According to the passage on the interactive ATK session, where is the IPython configuration file located under Linux?

** START Reading passage **

Successful installation!

Please read the sections 'Initial Configuration' and 'Quick Tips' in the
IPython manual (there are both HTML and PDF versions supplied with the
distribution) to make sure that your system environment is properly configured
to take advantage of IPython's features.
Please press >RETURN< to start IPython.
**********************************************************************

The text displayed on your screen might be different if you have previously used IPython and therefore already have a configuration file. The configuration file for IPython is located in /home/$USERNAME/.ipython/ipythonrc under Linux and C:\Documents and settings\$USERNAME\_ipython under Windows. This file can be used to customize the behavior of your interactive ATK session.

Interactive ATK creates two useful variables on session start up:

These two objects can at anytime provide you with a history of what was entered and what has been printed out. Below is a short example of how this could be used:

$ atk
ATK 2008.10

In [1]: from ATK.KohnSham import *

In [2]: molecule_element = [Hydrogen]*2

In [3]: molecule_coord = [(0.0,0.0,0.0)*Angstrom,(0.8,0.0,0.0)*Angstrom]

In [4]: hydrogen_molecule = MoleculeConfiguration(
   ...: elements = molecule_element,
   ...: cartesian_coordinates = molecule_coord)

** END Reading passage **
** START Records provided **

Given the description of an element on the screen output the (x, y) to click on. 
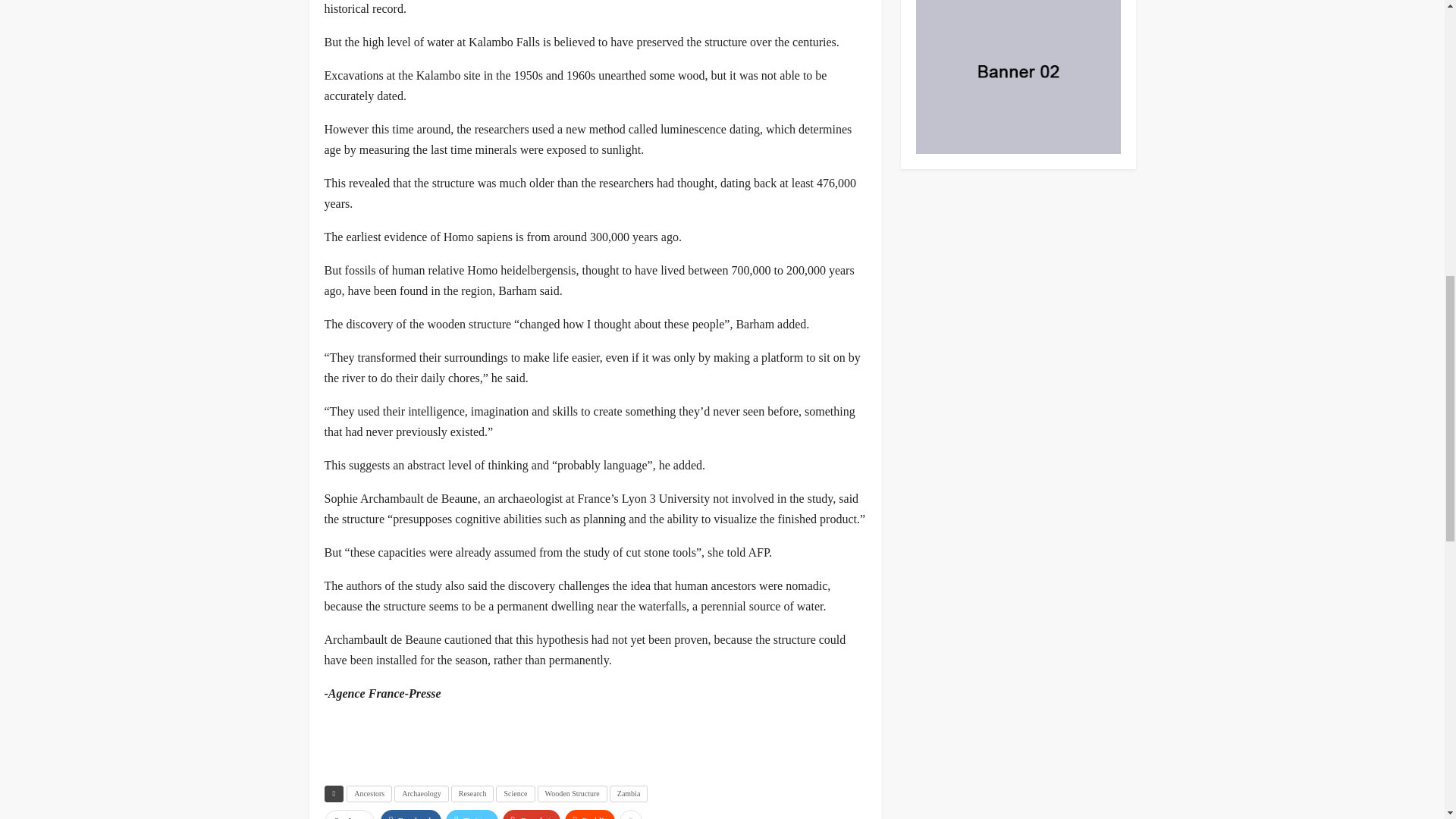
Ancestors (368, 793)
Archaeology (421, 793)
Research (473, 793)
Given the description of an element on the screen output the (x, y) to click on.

** END Records provided **

**Exercise result:**
/home/$USERNAME/.ipython/ipythonrc